# Excerpt provided:
--
The Fake, the Real, and the Green New Deal

Alexandria Ocasio-Cortez speaking about the Green New Deal.

R. A.

The Green New Deal comes with a reality of the pressures of fake news on the general public. An example of this has to do with cost. Almost seventy percent of Americans would support action to prevent climate change. But how much are people are willing to pay for these measures in taxes? Only about a third of Americans would support the same regulations if they came with even a $100 tax increase. On September 20, 2019, the Florida Republican Party played on this source of division. They tweeted that as a result of the Green New Deal, each American household would have to contribute $600,000. This number is false, because the Green New Deal has not been finalized into specific measures. This makes it so that the Green New Deal has fake news qualities. Therefore it cannot be referenced in the way it would need to be in order to avoid these fallacies.

Critics have also claimed that the Green New Deal would end air travel. However, the resolution does not even mention airplanes. Instead, it calls for large transportation systems to eliminate as much pollution and greenhouse gas emissions as technologically possible. If enacted, the Green New Deal would not drastically change our current modes of transportation. Rather, it simply calls for them to become more sustainable.
--
# Recorded data:
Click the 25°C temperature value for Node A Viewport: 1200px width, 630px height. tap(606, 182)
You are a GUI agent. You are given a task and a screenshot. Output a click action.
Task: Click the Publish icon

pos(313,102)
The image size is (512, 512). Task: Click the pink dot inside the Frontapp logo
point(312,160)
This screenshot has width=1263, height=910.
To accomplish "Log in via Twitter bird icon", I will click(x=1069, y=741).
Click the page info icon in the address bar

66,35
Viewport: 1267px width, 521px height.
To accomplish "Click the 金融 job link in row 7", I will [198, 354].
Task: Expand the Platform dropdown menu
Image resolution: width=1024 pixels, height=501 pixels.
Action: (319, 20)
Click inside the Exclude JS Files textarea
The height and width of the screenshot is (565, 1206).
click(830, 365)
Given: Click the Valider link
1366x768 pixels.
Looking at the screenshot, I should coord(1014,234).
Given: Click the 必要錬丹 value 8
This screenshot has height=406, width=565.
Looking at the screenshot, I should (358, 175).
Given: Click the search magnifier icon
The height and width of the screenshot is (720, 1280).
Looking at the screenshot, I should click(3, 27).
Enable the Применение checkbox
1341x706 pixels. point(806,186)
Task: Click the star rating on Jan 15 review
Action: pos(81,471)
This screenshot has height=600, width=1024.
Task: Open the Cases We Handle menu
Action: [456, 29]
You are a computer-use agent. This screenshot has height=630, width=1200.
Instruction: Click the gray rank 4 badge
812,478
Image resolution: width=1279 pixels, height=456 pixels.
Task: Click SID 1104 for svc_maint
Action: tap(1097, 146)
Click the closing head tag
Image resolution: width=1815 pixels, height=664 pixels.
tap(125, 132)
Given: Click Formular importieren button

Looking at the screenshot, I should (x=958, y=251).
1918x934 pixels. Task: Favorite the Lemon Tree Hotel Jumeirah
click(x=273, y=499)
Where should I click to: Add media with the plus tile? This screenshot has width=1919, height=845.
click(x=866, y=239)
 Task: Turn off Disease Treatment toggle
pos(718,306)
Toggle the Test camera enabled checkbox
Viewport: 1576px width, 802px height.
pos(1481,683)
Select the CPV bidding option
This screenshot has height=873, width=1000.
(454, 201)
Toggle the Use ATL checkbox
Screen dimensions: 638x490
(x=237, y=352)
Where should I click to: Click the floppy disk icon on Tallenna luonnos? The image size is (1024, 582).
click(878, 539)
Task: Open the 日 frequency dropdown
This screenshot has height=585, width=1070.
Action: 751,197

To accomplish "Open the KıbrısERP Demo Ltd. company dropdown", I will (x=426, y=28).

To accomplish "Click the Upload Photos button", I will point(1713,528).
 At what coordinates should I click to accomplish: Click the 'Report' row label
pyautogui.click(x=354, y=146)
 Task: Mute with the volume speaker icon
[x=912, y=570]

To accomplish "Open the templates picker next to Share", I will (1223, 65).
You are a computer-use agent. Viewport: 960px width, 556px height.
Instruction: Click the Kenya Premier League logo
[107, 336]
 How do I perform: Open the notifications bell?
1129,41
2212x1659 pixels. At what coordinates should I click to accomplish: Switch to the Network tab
--
# Direction 1:
Answer each question about the Green New Deal article:
(a) What share of Americans would support action to prevent climate change?
(b) On what date did the Florida Republican Party tweet about the cost of the Green New Deal?
(c) Does the resolution mention airplanes?
# Direction 2:
Can you write out everything in the Green New Deal article from "The Green New Deal comes" down to "avoid these fallacies."?
# Direction 3:
Which percentages, fractions, and dollar amounts appear in the Green New Deal article? List every one.

# Task result 1:
(a) Almost seventy percent.
(b) September 20, 2019.
(c) No, the resolution does not even mention airplanes.

# Task result 2:
The Green New Deal comes with a reality of the pressures of fake news on the general public. An example of this has to do with cost. Almost seventy percent of Americans would support action to prevent climate change. But how much are people are willing to pay for these measures in taxes? Only about a third of Americans would support the same regulations if they came with even a $100 tax increase. On September 20, 2019, the Florida Republican Party played on this source of division. They tweeted that as a result of the Green New Deal, each American household would have to contribute $600,000. This number is false, because the Green New Deal has not been finalized into specific measures. This makes it so that the Green New Deal has fake news qualities. Therefore it cannot be referenced in the way it would need to be in order to avoid these fallacies.

# Task result 3:
- Almost seventy percent
- About a third
- $100
- $600,000